I too was well aware of the plot lines and since I assume you are too, I won’t spend much time upon it. Quite obviously books such as these need no “review”. This is designed to simply register as my thoughts on reading it, rather than as some new analysis.
The premise is simple…a plane load of children crashes on a desert island and there are no adults. What kind of world will they create? What fears come to the fore? How will they be dealt with? Who will lead? Who follow?
It is not surprising to most readers that the situation soon devolves into chaos. A couple of the older boys seemingly think of the right things, food, shelter, rescue. The rest are either too young to comprehend it all, or locked in their own needs and wants. The camp followers are one group and the “hunters” another. Their interests initially one, diverge.

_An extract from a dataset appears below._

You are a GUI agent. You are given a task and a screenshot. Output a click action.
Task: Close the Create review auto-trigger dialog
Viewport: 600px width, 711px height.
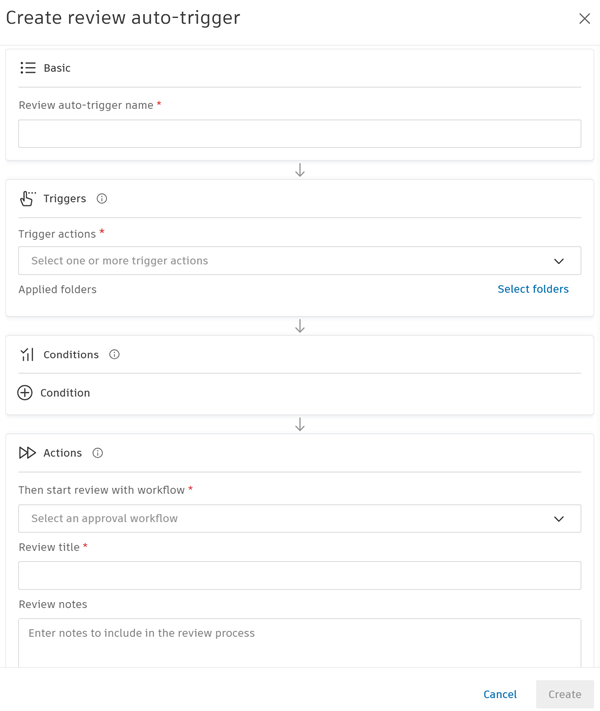point(584,19)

One boy, Ralph, becomes the effective leader, but another boy, Jack, becomes his almost instant rival. Jack represents the self-serving in all of us, who pursues his own interests without thinking of the consequences to the larger group. Ralph is no match for the enticing adventure that Jack offers. Jack denigrates the “adult” interests of Ralph and Piggy to secure some security as well as set up a smoke fire that will alert passing ships it is hoped. He encourages the rhythm of tribal chant, that raises the blood and encourages the blood rage necessary to seek out and kill one of the island’s native wild pigs.
Of course, eventually Jack’s barely contained homicidal rage wins the younger boys over and they paint themselves and engage in the hunts, the hunts that eventually ignore the difference between boy and beast. Playing deftly on the fears of the youngest, he gets them all to do his bidding, and when Ralph and Piggy try to turn the boys back to rescue pursuits, the violence erupts.
Two of the boys are killed in the rage. The chanting of “kill the beast, cut his throat, spill his blood,” reverberates through the mind as we seek our own peace with this circumstance. We ask ourselves. Would we do better? Are we but one catastrophe from chaos? Would we be Ralph or Jack? Would we be Piggy, desperate to be accepted, forced as usual into the roll of laughable buffoon. Would we protect Piggy? Or join the tribe?
There are endless questions. As usual, stories such as Lord of the Flies start so simply, as little stories. But the ideas and questions they raise go to the very guts of who we are but more importantly who we think we are. As such they locate their place in the pantheon of important literature, not so much for the grandeur of its writing or the loftiness of its ideals, but rather for the hard questions it raises about society and what we have created and how stable it is or is not.
Are we basically good? Or is it bad? Are we altruistic by nature or protective ultimately of only our own interests as we perceive them to be?
Read, and then sit and reflect.
Definitely a book everyone should read at some point.